Quem diz quem pode ou não ser mãe?

“As pessoas se prendem muito naquela gestação de 8, 9 meses pra legitimar a maternidade”, conta Alexya Salvador, 40 anos, que viveu gestações de diferentes períodos: 20 dias, 3 meses… Não foi a sociedade que disse para Alexya que poderia ser mãe. Foram seus próprios filhos. 

Há quase seis anos, ela vive a maternidade que começou sem planejamento prévio, apesar de ser um sonho de toda a vida. “Eu rezava, eu orava… e hoje é uma realidade”, conta a coordenadora pedagógica e reverenda da Igreja da Comunidade Metropolitana.

Alexya Salvador (foto: arquivo pessoal)

Primeira travesti a receber a guarda definitiva de uma criança no Brasil, Alexya iniciou sua trajetória como mãe de Gabriel, hoje com 15 anos de idade. Mãe e filho se conheceram no centro de acolhida onde ele morava e em que ela e o companheiro Roberto realizavam um trabalho social. 

“Eu costumo dizer que meus filhos não nasceram de mim, mas eles nasceram pra mim”.

Em 2016, Alexya ganhou a segunda filha. Ana Maria, uma menina trans natural de Jaboatão dos Guararapes (PE), recebeu o nome da avó materna. “Foi um ‘parto’ lindo, emocionante. Quando eu falo do dia em que a Ana ‘nasceu’, eu sinto ainda o meu corpo igual aquele dia. As mesmas emoções tomam conta de mim e isso é muito real ainda em mim”, recorda-se. Hoje, ela tem 14 anos.

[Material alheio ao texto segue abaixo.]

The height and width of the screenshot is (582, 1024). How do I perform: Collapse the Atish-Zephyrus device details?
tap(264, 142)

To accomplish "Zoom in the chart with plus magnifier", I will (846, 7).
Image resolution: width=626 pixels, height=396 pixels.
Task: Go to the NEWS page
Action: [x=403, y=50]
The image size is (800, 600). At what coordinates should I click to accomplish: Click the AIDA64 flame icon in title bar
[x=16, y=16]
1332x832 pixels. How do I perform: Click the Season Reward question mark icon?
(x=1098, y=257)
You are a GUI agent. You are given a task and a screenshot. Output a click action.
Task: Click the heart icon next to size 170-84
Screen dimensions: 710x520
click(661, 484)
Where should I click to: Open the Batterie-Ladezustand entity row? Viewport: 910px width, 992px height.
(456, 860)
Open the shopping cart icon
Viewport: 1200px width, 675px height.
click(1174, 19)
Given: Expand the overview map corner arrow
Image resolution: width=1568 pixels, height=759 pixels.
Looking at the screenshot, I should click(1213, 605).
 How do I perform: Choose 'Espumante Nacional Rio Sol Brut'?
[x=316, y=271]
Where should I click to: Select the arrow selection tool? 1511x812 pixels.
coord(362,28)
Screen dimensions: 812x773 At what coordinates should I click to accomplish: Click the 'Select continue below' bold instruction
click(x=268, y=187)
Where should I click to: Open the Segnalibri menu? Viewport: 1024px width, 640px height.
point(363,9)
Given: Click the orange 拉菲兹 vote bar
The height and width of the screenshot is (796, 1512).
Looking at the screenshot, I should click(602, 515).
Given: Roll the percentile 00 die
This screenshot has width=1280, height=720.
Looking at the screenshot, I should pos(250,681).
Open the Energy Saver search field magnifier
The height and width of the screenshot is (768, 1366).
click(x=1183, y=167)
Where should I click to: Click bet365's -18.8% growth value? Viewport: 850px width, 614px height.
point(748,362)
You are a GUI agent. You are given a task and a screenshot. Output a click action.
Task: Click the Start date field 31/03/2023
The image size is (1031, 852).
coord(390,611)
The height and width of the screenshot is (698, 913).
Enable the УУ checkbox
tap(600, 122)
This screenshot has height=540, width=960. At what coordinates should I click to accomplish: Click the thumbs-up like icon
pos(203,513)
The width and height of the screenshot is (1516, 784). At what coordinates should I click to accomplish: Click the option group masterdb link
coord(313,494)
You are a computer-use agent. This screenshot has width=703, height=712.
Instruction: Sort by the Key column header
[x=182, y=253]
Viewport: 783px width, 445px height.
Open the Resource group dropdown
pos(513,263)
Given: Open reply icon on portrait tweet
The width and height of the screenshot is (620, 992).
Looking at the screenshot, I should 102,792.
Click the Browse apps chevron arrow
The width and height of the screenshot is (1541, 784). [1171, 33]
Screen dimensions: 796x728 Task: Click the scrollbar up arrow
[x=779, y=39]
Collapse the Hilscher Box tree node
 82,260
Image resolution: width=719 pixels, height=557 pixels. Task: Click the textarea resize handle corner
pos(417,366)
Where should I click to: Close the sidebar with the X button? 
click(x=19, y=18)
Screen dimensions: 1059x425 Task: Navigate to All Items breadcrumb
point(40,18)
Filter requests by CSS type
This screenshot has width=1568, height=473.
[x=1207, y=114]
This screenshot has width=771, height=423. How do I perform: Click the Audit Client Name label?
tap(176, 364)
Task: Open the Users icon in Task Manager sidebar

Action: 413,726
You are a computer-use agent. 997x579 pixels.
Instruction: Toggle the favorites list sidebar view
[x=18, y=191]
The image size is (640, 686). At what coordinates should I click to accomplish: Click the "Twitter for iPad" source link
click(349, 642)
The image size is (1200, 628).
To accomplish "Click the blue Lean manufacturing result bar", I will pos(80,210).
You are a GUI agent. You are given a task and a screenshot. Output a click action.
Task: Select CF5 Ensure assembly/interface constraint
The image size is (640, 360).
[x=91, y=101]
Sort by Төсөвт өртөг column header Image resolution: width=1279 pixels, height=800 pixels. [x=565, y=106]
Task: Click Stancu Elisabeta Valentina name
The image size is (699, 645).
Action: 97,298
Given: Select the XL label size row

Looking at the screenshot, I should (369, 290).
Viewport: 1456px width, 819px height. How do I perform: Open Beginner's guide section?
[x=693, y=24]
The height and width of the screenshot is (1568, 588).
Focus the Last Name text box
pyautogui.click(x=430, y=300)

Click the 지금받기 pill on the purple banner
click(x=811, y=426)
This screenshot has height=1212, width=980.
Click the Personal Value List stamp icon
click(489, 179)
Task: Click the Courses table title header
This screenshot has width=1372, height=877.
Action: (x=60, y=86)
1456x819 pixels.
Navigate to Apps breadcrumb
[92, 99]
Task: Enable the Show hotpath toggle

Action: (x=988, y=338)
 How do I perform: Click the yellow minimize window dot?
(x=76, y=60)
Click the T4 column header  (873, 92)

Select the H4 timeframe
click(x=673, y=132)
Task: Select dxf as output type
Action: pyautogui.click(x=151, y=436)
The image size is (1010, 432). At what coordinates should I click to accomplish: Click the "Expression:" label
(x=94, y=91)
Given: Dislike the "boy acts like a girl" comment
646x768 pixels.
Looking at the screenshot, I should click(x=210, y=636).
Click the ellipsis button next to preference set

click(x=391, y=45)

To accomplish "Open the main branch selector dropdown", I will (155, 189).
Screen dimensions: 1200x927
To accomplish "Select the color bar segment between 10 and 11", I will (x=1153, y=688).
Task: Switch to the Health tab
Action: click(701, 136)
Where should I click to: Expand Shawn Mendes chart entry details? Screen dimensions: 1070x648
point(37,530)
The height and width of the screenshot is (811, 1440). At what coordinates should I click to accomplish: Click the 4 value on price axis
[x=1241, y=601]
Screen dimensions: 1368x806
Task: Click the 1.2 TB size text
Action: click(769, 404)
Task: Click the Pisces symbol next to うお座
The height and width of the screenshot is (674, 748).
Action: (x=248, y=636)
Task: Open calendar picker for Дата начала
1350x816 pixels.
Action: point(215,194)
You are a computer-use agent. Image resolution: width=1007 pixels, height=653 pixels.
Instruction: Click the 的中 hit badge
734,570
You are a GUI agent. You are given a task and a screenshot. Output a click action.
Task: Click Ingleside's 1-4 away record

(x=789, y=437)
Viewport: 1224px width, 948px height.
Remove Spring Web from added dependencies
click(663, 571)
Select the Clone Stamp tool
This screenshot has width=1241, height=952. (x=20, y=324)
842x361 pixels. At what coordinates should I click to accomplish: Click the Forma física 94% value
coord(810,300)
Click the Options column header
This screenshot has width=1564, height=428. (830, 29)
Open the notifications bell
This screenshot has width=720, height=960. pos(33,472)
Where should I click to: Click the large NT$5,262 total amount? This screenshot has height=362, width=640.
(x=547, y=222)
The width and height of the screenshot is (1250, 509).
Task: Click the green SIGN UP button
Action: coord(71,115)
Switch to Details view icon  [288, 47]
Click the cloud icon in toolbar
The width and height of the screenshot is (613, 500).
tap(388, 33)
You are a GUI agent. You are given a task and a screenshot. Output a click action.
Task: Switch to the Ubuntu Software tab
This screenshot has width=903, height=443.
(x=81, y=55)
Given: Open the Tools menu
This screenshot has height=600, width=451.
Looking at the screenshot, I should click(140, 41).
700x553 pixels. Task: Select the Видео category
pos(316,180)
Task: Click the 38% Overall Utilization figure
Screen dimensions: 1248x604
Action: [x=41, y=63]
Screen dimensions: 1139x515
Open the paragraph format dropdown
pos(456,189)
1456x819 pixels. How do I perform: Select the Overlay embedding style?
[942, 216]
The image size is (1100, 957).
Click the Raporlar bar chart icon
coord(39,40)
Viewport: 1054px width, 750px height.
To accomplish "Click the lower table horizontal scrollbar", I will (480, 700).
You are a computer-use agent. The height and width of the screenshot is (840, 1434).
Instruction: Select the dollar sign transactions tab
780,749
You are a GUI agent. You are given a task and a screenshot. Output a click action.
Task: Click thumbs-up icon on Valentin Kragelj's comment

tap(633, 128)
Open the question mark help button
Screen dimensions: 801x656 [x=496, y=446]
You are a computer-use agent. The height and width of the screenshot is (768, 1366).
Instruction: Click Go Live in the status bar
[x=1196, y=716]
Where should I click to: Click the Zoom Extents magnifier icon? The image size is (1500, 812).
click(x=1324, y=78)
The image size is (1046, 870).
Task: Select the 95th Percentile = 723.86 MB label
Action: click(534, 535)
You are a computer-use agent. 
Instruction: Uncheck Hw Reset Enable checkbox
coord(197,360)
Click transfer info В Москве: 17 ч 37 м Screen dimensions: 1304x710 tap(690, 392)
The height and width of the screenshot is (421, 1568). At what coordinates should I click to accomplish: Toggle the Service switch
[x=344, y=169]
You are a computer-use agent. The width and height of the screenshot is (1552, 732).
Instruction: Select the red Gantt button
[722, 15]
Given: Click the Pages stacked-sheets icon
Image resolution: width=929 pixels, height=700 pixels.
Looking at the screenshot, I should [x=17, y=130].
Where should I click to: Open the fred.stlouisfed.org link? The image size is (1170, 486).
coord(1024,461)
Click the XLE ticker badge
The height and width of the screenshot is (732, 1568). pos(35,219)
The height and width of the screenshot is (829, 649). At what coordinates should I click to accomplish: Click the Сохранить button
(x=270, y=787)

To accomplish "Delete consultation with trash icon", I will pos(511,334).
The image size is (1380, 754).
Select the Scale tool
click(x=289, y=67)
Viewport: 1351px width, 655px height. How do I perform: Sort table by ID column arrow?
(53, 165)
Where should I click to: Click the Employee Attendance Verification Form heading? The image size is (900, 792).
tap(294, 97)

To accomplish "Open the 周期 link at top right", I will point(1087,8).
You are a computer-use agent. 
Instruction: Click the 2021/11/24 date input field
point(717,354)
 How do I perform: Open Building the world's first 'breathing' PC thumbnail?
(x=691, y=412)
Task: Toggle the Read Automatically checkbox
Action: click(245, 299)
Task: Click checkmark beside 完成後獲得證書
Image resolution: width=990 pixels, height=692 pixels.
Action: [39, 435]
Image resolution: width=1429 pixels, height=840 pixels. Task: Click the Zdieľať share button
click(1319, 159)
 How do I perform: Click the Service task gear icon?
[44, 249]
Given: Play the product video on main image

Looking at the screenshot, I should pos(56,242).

E para formar o trio, há 2 anos chegou Dayse em um processo que durou menos de 1 mês. “Dayse ‘nasceu’ plena aos 7 anos, sendo uma menina trans que encontrava uma família trans afetiva, com uma mãe trans, uma irmã trans”, diz Alexya, que mora na região central da capital paulista.

Apesar dos desejos realizados, a reverenda não romantiza a maternidade. Ela sabe que é um desafio diário e precisa de “muita responsabilidade pra educar, pra corrigir, pra ajudar a construir um ser humano de caráter, justo, um ser humano fraternal”. 

A relação familiar é baseada no amor, com o direito de errar e ajustar, assim como vivenciar ou não a mesma fé de Alexya. “Eu aprendo muito com eles. Talvez eu mais com eles do que eles comigo”, encerra.